◆ Extract to read:
++++++++++

The compound i is 4-{[2-(methoxycarbonyl)-5-(2-thienyl)-3-thienyl]amino}-4-oxo-2-butenoic acid (Fig. 4(C)). The mechanism by which the compound inhibits the interaction between TbPex5p and TbPex14p is unknown at present. It is unlikely the compound directly inhibits the interaction of the WXXXF/Y motif with the NH2-terminal binding site of TbPex14p since the structure of the NH2-terminus of Pex14p is highly conserved between T. brucei and humans [16], [17], [18], [19]. The compound i possesses two carbonic acids and an amide bond. In addition, the compound i possesses heteroatoms and becomes a donor or acceptor of a protein hydrogen bond. The properties of the compound suggest it may interact with several proteins that have a cavity-like structure. There is no similarity of the structure among compounds i, j and k. However, the nitro group and α-amino ether in compound j and the phenolic hydroxyl group in compound k make generally hydrogen bond. The compounds might be possible to become incorporated in the pocket of proteins.

The binding mode between Pex5p and Pex14p is very similar between trypanosome and human [16], but the overall homology between the human and trypanosome Pex5p is 20% and Pex14p is 27%. In addition, the amino acid sequences of Pex5p around the Pex14p binding motif, WXXXF/Y, are different between the trypanosome and humans (Supplementary Fig. 2). The amino acid sequences of Pex14p around Pex5p binding site are also different (Supplementary Fig. 3). Therefore, it is likely that the compound i has a specific interaction with T. brucei Pex5p and/or Pex14p.

++++++++++

◆ Input data:
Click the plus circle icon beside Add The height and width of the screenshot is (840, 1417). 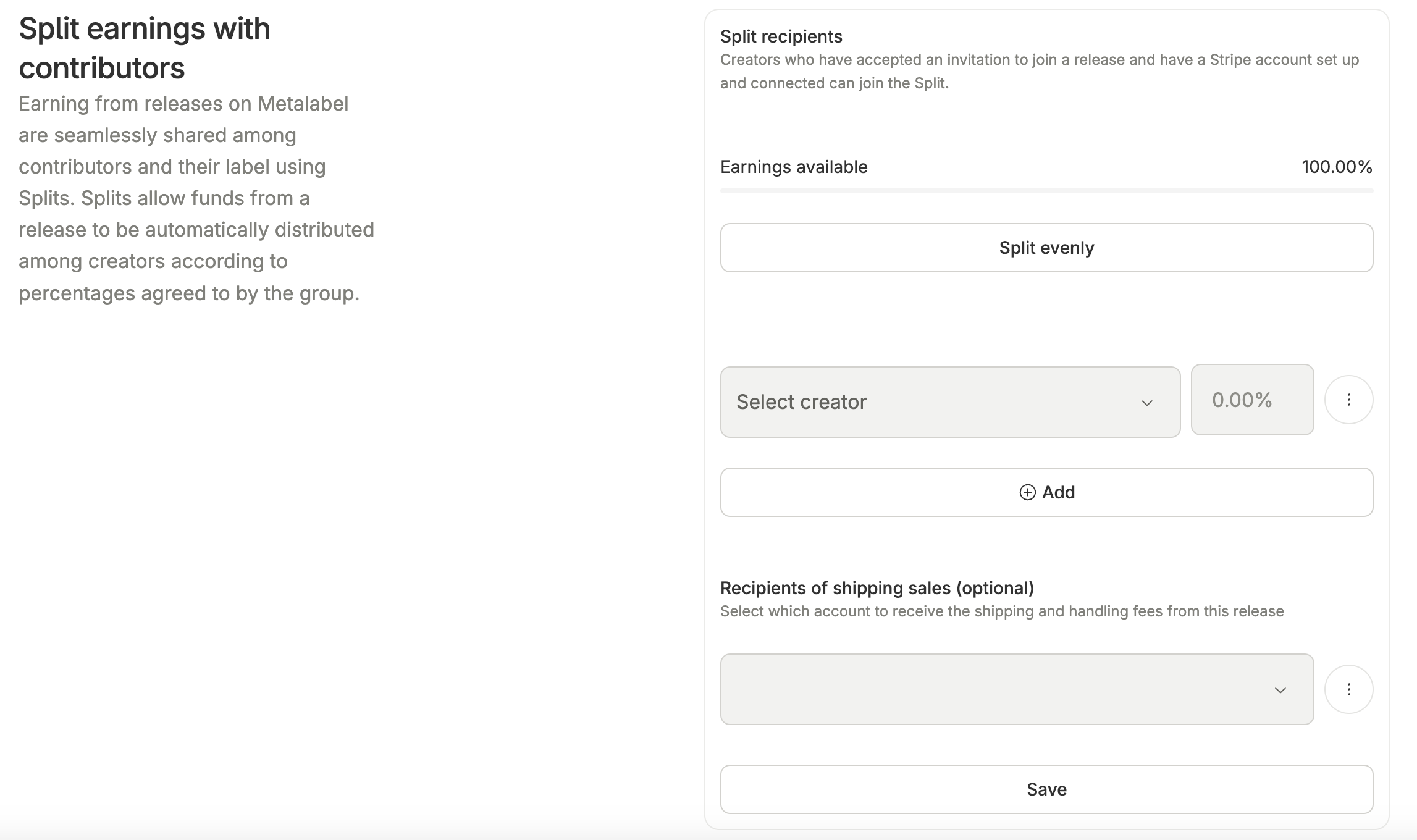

++++++++++

◆ Work request:
Carry the text on compound i and the TbPex5p–TbPex14p interaction further from its final sentence. The listing has no connection to the text on the compound that inhibits TbPex5p binding to TbPex14p.

◆ Exercise answer:
Unexpectedly, the compound was found to be an inhibitor of adipocyte fatty acid binding protein (AFABP/aP2). The compound is suggested to bind in a structurally similar manner to the long chain fatty acid in AFABP/aP2 based on the X-ray crystal structure of AFABP/aP2 with the compound [20]. On the other hand, the three-dimensional structure of trypanosome and human Pex5p and Pex14p has not yet been determined. We cannot reveal the binding site(s) of compound i to TbPex14p and/or TbPex5p at present. However, TbPex14p and/or TbPex5p may have different binding site(s) for compound i since TbPex14p and TbPex5p do not seem to possess a ligand-binding cavity like fatty acid binding proteins. The compound i is expected to become a seed compound for the development of anti-trypanosomal drugs. Whether the compound inhibits the growth of T. brucei and whether this inhibition is followed by the death of the parasite will be taken up in future research.

In addition, this HTRF-based HTS system is highly sensitive and has the capacity to evaluate rapidly protein-protein interactions. As a result, the system may prove to be useful in the development of a screening system based on the protein-protein interactions involved in the biogenesis of glycosomes, such as those of Pex7p–Pex14p, PTS-1 protein–Pex5p and PTS-2 protein–Pex7p.

Conclusions

The interaction of TbPex5p with TbPex14p is important for survival of T. brucei. In this study we developed the assay system designed for screening chemical compounds that inhibit the TbPex5p–TbPex14p interaction. By using this assay system, we found one compound that specifically inhibits TbPex5p–TbPex14p interaction from 20,800 compounds.